O doutor Jorge, meu bisavô, amava as
árvores. Herdei isso dele. Colocou a sua casa no meio de um imenso
parque cheio de árvores que ele mesmo plantou. Acho que ele queria
viver isolado — suas ideias eram muito diferentes, não havia com
quem conversar.
Por vezes penso que, numa escala
evolutiva, as árvores são superiores a nós. Não sei o que o
kardecismo do doutor Jorge teria a dizer a esse respeito. Elas
permanecem tranquilas de dia e de noite, sob o sol ou sob a chuva, no
frio e no calor. São tranquilas até para morrer. Alberto Caeiro viu
nelas símbolos da felicidade e nos aconselhou a ser como elas:
“Sejamos simples e calmos como os regatos e as árvores, e Deus
amar-nos-á fazendo de nós belos como as árvores e os regatos, e
dar-nos-á verdor na sua primavera e um rio aonde ir ter quando
acabemos...”. Contemplar uma árvore é uma oração
tranquilizante.
São felizes no que são. Uma paineira
não quer se transformar em laranjeira! Se quisesse, seria uma árvore
neurótica. São felizes onde estão. Não pensam em viajar de
férias. Só viaja de férias quem está infeliz onde está.

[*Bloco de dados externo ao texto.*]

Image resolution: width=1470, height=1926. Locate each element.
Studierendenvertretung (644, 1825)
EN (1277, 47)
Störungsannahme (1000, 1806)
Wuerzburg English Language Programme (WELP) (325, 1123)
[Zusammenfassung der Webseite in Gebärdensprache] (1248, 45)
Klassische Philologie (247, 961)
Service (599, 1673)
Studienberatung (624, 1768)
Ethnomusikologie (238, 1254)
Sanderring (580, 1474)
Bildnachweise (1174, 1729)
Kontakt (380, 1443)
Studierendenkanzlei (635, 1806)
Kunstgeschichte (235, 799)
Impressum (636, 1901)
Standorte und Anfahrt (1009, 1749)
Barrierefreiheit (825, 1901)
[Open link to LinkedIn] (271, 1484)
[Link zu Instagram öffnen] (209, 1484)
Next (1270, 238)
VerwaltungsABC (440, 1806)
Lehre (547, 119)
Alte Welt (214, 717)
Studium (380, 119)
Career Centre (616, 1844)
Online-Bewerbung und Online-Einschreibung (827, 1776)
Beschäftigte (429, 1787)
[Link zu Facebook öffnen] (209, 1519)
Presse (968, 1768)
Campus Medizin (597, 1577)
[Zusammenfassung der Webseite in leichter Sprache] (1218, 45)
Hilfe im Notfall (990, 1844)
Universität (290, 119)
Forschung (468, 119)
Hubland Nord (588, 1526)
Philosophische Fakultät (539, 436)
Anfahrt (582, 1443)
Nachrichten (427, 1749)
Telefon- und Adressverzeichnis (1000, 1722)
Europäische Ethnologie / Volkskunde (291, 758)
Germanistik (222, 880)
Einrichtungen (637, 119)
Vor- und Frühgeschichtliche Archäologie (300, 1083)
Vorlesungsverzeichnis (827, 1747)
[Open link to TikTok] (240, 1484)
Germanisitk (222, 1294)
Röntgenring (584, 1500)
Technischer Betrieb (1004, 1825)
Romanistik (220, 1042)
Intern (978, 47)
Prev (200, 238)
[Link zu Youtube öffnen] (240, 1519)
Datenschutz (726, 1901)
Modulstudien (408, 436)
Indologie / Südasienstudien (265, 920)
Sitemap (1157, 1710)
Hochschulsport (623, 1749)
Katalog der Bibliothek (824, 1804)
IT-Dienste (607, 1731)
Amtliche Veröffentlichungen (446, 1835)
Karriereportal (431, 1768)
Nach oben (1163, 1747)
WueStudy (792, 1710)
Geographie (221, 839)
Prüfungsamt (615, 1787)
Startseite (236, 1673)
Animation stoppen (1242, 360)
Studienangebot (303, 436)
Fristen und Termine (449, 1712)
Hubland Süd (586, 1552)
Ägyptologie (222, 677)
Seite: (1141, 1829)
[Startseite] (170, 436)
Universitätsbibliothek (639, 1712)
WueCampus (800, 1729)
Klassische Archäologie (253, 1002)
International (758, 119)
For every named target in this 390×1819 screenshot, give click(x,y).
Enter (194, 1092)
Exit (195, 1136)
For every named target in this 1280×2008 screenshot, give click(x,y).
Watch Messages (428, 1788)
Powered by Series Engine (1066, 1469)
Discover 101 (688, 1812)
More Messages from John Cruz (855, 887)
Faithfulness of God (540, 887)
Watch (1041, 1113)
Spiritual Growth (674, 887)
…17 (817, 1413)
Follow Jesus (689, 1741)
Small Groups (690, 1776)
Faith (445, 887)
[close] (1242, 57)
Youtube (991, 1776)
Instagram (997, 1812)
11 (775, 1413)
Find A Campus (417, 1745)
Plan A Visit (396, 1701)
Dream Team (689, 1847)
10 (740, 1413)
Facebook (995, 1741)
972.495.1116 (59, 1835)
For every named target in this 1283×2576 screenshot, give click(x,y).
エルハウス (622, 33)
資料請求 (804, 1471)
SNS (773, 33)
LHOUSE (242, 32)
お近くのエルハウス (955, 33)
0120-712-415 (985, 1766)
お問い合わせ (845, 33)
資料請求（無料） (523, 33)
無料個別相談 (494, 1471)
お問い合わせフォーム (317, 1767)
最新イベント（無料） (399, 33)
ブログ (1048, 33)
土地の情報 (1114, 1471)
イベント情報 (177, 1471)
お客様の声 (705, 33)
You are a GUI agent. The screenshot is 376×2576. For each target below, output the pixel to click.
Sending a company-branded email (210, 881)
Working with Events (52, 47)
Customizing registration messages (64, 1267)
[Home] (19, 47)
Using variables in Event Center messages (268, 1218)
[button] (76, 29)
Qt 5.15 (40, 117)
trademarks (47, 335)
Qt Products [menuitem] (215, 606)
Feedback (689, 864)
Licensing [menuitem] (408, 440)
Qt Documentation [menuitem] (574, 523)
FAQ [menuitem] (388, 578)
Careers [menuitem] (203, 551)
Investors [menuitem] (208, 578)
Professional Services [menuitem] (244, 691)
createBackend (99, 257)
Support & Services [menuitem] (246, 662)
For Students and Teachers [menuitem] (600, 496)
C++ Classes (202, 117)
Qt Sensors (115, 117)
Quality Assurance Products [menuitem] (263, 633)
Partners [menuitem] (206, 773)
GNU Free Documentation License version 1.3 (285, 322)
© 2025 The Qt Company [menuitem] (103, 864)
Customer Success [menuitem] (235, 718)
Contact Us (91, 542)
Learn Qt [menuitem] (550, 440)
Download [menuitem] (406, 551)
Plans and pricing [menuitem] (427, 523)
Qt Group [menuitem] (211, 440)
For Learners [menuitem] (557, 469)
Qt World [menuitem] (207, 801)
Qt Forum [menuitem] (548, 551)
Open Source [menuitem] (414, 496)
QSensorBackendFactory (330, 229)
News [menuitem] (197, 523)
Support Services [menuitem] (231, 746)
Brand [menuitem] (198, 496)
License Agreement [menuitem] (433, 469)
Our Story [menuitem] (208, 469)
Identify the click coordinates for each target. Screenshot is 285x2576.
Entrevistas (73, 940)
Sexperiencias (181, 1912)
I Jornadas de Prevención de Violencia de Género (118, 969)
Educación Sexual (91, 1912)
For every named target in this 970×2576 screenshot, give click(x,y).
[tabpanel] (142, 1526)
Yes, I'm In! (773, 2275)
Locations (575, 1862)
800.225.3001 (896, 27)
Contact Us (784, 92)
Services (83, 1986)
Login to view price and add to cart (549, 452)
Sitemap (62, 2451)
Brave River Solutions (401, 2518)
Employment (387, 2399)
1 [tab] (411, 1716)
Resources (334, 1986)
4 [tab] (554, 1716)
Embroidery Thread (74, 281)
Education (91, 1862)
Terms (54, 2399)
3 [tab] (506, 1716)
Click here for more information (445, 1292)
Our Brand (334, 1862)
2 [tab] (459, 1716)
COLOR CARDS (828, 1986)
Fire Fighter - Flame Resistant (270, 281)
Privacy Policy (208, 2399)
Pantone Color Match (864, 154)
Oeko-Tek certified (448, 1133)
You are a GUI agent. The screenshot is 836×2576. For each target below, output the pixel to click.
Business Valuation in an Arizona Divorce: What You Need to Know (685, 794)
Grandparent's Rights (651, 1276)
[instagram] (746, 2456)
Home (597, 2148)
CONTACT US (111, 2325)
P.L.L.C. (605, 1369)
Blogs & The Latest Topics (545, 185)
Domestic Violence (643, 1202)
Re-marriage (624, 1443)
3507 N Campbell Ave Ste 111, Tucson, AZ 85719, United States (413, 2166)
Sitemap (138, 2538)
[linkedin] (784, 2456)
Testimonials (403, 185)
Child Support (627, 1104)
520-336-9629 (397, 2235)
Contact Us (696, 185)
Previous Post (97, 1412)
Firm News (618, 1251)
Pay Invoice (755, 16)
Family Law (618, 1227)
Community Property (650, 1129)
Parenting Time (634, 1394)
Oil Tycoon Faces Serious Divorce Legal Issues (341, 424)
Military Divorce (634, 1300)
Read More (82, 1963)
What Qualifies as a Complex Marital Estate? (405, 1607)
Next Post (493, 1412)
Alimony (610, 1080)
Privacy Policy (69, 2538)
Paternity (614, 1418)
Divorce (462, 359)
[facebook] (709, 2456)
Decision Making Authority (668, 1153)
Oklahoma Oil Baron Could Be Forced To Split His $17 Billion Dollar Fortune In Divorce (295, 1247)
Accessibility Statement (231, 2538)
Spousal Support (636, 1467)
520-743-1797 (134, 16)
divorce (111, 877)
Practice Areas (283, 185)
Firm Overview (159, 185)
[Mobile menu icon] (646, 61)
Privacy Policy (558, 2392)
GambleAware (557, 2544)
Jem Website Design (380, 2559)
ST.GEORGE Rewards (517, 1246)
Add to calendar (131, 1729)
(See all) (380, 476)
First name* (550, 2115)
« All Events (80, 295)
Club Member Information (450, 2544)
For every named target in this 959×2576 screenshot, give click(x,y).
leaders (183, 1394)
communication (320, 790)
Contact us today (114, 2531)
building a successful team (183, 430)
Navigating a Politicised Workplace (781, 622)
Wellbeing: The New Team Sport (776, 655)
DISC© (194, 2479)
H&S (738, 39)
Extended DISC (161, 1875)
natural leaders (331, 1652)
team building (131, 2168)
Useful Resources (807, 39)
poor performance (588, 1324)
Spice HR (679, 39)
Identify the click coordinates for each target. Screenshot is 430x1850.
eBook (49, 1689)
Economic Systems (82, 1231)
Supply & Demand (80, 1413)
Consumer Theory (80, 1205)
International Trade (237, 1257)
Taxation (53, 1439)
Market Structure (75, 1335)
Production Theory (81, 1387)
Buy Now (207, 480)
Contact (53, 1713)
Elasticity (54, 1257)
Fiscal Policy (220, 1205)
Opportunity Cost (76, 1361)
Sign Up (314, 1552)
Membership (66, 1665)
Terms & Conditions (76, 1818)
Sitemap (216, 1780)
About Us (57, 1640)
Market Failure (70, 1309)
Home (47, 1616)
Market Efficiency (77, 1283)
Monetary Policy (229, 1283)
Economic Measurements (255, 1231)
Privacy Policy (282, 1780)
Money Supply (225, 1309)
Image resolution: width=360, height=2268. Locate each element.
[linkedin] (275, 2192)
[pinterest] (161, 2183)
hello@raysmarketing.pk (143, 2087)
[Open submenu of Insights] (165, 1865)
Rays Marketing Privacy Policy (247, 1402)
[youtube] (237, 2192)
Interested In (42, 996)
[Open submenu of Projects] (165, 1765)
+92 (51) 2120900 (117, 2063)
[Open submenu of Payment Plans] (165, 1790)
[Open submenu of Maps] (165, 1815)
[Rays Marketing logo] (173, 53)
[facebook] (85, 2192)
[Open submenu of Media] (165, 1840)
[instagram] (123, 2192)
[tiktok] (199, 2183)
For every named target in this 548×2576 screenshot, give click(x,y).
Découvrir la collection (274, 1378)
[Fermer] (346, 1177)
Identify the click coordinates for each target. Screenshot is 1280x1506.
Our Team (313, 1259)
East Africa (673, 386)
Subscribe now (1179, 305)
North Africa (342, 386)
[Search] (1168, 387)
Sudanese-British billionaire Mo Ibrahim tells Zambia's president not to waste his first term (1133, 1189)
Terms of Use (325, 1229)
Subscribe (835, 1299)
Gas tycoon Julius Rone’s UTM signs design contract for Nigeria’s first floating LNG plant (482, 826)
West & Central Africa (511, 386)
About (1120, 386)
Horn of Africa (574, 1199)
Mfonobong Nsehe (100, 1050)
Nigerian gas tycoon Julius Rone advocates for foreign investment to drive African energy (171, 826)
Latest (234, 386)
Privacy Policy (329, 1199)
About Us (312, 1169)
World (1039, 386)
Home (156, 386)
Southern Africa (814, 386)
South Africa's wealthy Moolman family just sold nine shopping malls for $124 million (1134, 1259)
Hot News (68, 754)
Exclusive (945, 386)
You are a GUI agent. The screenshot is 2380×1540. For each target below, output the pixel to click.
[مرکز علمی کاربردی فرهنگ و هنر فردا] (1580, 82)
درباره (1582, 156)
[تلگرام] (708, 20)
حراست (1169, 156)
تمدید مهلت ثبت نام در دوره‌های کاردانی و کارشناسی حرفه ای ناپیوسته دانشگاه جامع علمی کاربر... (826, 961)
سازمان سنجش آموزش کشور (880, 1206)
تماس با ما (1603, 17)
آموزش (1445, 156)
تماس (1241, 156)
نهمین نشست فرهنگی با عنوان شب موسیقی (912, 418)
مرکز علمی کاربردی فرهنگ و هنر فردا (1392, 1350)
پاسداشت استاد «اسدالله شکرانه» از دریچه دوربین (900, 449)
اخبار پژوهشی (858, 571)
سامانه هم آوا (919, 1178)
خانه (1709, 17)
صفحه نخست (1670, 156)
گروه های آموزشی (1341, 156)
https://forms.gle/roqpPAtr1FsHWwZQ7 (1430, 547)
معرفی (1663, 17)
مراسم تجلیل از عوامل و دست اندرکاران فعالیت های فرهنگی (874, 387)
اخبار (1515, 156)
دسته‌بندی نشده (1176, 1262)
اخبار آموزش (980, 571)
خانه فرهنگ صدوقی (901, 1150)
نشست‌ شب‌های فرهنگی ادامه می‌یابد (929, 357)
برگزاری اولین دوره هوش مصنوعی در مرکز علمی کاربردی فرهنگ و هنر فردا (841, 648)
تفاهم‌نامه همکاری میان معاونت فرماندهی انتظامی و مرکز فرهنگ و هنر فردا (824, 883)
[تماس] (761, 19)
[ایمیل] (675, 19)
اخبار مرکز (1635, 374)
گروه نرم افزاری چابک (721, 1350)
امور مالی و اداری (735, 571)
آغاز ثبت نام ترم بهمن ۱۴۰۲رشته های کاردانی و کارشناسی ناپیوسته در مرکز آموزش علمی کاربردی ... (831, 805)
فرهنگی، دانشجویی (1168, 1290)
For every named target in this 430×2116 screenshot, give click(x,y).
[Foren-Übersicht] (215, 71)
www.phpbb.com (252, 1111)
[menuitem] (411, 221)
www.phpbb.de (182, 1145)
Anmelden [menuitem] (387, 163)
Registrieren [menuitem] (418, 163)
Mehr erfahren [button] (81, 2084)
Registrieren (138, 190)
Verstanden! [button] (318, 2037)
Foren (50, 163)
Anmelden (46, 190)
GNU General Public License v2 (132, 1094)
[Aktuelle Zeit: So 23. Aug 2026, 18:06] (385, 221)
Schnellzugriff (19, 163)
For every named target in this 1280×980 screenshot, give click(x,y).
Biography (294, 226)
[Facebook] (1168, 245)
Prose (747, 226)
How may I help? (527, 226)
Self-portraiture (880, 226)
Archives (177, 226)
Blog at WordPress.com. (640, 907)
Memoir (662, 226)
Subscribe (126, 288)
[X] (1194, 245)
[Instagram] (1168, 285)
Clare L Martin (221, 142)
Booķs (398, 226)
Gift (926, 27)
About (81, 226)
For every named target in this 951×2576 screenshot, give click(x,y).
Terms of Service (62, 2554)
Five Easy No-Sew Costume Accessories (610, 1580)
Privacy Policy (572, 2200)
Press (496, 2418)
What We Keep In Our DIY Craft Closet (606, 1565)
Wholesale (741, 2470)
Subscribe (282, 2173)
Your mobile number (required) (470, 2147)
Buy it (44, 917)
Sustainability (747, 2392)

O doutor Jorge plantou muitas árvores:
palmeiras, tipuanas, jatobás, ipês, eritrinas... Mas, dentre todas
as árvores que plantou, as mais amadas foram as magnólias, cor de
carne, pudicas, que, à semelhança de Eva no Paraíso, escondem sua
cor de carne atrás de folhas. Inutilmente, porque da sua carne sai
um perfume embriagante.
Plantou também uma mata de
jabuticabeiras, nem sei quantas... Primeiro vêm as flores brancas
perfumadas, do rés do chão até a ponta dos galhos. Depois vêm as
abelhas. Finalmente estufam-se do tronco, dos galhos, as frutas
negras, túrgidas de um leite doce que explode com um estalo dentro
da boca quando mordidas. Depois da chuva as jabuticabeiras de
bolinhas pretas faíscam ao sol. Jabuticaba é Minas Gerais...
Afirmam os kardecistas que o seu filho
doutor Augusto Silva, médico, continua a realizar até hoje o seu
ministério de curar. Foi o que me disse um motorista de táxi, em
São Paulo. Gosto de conversar com motoristas de táxi. O começo é
sempre o mesmo. “Você nasceu aqui?” “Não, nasci em Macuco,
lugarejo de Minas, perto da represa de Itutinga, tão pequeno que
ninguém conhece.” “Mas eu conheço”, respondi. “Meu irmão
foi engenheiro na construção da barragem. E minha família é de
Lavras, bem perto de Macuco.” “Lavras?”, ele perguntou
surpreso. Aí ele explicou com solenidade: “Lavras é a cidade de
um espírito de luz muito poderoso. Era médico enquanto vivo, o
doutor Augusto Silva...” . Aí eu arrematei para aumentar o seu
espanto: “O doutor Augusto Silva era meu tio...” .
A filha do doutor Jorge se chamava
Delminda. O normal era que as moças fossem educadas para o casamento
e para isso aprendessem as prendas domésticas. Se fossem de famílias
abastadas, às prendas domésticas se acrescentavam as artes, o
piano, a cítara, o bandolim, a pintura. Quando se recebiam visitas e
nos saraus musicais, os pais se orgulhavam de que as filhas tocassem
piano. Pois a Delminda, ao lado das prendas domésticas e artes que
lhe devem ter sido ensinadas, tinha interesses curiosos para uma
jovem de uma cidade do interior. Gostava das estrelas... Relata-se
que era costume seu levantar-se durante as noites para contemplar o
céu. Gostava também das tempestades. Em dias de chuva forte, raios
e trovões, quando os mais valentes ficavam com medo e rezavam a
santa Bárbara, a Delminda ia para a janela da sala admirar a chuva
que caía e os relâmpagos e seus trovões.